Затем, не вдруг склоняйтесь; как девица,
Твердите «нет», а делайте, что надо.
Являются депутаты от граждан Лондона. Кетсби просит их прийти в другой раз. Его высочество заперся в замке с двумя благочестивыми епископами, – он благоговейно погружен в святые помыслы и не желает отвлекаться от своего душеспасительного упражнения никакими мирскими делами. Они снова осаждают посланного от короля, умоляют дать им возможность держать речь к его высочеству по крайне важному делу.
И вот Глостер показывается наверху, на балконе, посреди двух епископов.
Когда Дизраэли, без всякого, впрочем, сомнения, ничуть не похожий на Ричарда, на выборах 1868 года, где дело шло о положении ирландской церкви, в равной степени опирался на английских и ирландских прелатов, так как обе церкви, и английская, и ирландская, обещали ему свою безусловную поддержку, то «Панч» нарисовал его в костюме XV века, стоящим на балконе с невыразимо плутовской и в то же время смиренной миной, с молитвенником в руках, между тем как два епископа, долженствовавшие представлять англиканскую и ирландскую церковь, поддерживали его, каждый со своей стороны. Это была иллюстрация к восклицанию лорд-мэра:
Вот и его высочество! Стоит он
Меж двух духовных лиц.
А Букингем подходит и поясняет:
…Святому принцу
Они подпора от грехопаденья.
Смотри: молитвенник в его руках,
Краса и честь людей благочестивых.
Депутация получает строгий отказ, пока Ричард, наконец, не меняет гнев на милость и не приказывает воротить депутатов.
Третья решительная сцена – это сцена в палатке Ричарда при Босворте (V, 3). Непоколебимая до этого самоуверенность его как будто сломилась, он ослабел, он не хочет ужинать: «Что же, поправили мой шлем? Налей мне кубок вина! Позаботься, чтоб у меня были к утру новые копья, и не слишком тяжелые!» – и опять: – «Дай мне кубок вина!» Он уже не чувствует в душе того огня, той бодрой отваги, которые прежде никогда не покидали его.
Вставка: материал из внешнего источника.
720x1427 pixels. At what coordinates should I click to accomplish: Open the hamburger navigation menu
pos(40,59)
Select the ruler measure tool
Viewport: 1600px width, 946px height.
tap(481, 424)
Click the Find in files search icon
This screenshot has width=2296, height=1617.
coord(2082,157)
Затем, в то время, как он спит на походной кровати, во всех доспехах, крепко стиснув в пальцах рукоятку меча, ему являются в сновидении одна за другой тени всех тех, кого он убил или велел убить. Он просыпается в ужасе. Совесть заговорила в нем тысячью языков, и каждый из них произносит над ним приговор, как над клятвопреступником и убийцей:
Отчаянье грызет меня. Никто
Из всех людей любить меня не может.
Умру я – кто заплачет обо мне?
Это – муки совести, порой охватывавшие самых закаленных и черствых людей в те времена, когда вера и суеверие были в большой силе, когда даже тот, кто глумился над религией или извлекал из нее выгоду, все же колебался в тайниках своей души, и, в то же время, здесь выражается чисто человеческое чувство сиротливости и потребности в любви, которое никогда не умирает в человеке.
Нельзя не восторгаться тем, как Ричард ободряет самого себя и вселяет мужество в своих окружающих. Так говорит тот, кто изгоняет отчаяние из своей души:
Про совесть трусы говорят одни,
Пытаясь тем пугать людей могучих.
В его речи к войскам слышатся неотразимые звуки дикой и возбуждающей военной музыки; она построена так же, как строфы Марсельезы:
Припомните, с кем вы на бой идете,
Со стадом мерзких плутов и бродяг,
С бретонским сором, жалкими рабами.
У вас есть земли, – им земель тех надо;
Красивых жен послала вам судьба,
И ваших жен пришли они бесчестить.
Сметем же в море пакостных бродяг!
И в словах Ричарда звучит такая стремительность, такое дикое презрение, такое народное красноречие, в сравнении с которыми пафос марсельезы представляется декламаторским, даже академическим.